Purification and partial characterization of an avian thymic hormone. Avian thymic hormone.

An avian thymic hormone, originally designated the T1-antigen, was purified from chicken thymus by Sephadex G-75-40 chromatography and affinity chromatography, following enrichment by heat and pH treatments. It was characterized as an acidic polypeptide rich in phenylalanine, alanine and serine, lacking in histidine, tryptophan, methionine and cysteine, and having a blocked N-terminal amino acid. The hormone also was rich in hydrophobic amino acid residues, which gave it a propensity to form aggregates. Its molecular weight was estimated by gel electrophoresis and low speed sedimentation equilibrium to be 12-13 Kd, and by molecular sieving chromatography to be 15-16 Kd. The hormone was lacking in carbohydrates and amino sugars.

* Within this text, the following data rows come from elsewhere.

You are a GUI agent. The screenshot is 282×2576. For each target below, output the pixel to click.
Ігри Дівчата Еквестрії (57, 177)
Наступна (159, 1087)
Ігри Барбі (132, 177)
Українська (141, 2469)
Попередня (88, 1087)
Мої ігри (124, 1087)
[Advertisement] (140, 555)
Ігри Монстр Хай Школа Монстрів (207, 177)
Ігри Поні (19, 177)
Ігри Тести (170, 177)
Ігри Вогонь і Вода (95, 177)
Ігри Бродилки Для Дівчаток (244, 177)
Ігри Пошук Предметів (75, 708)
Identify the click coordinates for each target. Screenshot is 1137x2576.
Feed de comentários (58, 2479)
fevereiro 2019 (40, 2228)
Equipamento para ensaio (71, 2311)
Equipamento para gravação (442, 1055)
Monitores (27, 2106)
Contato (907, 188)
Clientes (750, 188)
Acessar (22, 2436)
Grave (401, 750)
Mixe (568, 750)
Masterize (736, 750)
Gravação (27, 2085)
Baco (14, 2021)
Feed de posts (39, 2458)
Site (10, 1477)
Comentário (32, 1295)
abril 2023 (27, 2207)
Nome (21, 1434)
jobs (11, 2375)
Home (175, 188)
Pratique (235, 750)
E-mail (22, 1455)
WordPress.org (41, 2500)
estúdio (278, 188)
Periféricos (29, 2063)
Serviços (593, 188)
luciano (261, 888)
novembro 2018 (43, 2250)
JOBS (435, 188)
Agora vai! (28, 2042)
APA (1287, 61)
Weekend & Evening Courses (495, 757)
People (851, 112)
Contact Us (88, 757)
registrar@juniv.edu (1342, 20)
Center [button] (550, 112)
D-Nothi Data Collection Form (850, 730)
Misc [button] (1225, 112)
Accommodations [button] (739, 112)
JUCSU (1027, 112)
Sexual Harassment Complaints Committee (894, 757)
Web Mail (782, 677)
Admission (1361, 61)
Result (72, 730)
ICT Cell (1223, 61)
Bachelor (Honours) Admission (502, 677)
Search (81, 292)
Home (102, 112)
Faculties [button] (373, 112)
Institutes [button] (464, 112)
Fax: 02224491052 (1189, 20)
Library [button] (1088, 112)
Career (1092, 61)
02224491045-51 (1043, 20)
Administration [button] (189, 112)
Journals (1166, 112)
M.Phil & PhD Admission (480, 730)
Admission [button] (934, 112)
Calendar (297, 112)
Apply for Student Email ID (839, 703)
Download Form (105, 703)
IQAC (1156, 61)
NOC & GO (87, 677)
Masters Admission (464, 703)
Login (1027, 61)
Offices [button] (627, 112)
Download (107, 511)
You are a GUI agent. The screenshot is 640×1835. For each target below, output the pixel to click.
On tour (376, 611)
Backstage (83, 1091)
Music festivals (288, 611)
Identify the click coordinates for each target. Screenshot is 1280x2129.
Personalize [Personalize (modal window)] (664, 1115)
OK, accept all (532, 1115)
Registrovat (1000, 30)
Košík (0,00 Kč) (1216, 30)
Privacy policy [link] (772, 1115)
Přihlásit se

The amino acid sequence of avian thymic hormone, a parvalbumin.

The complete amino acid sequence of 'avian thymic hormone' (ATH), a protein from thymus tissue that appears to promote immune maturation in chicken bone marrow cells in culture, is presented. The sequence was obtained from sequences of ATH peptides isolated by HPLC after tryptic, chymotryptic, peptic or S aureus V8 protease digestions. The protein is a parvalbumin consisting of 108 residues with a blocked amino terminus, a single cysteine, tyrosine, proline and arginine and no histidine, methionine or tryptophan. This is the first amino acid sequence of a parvalbumin which is not derived from muscle tissue.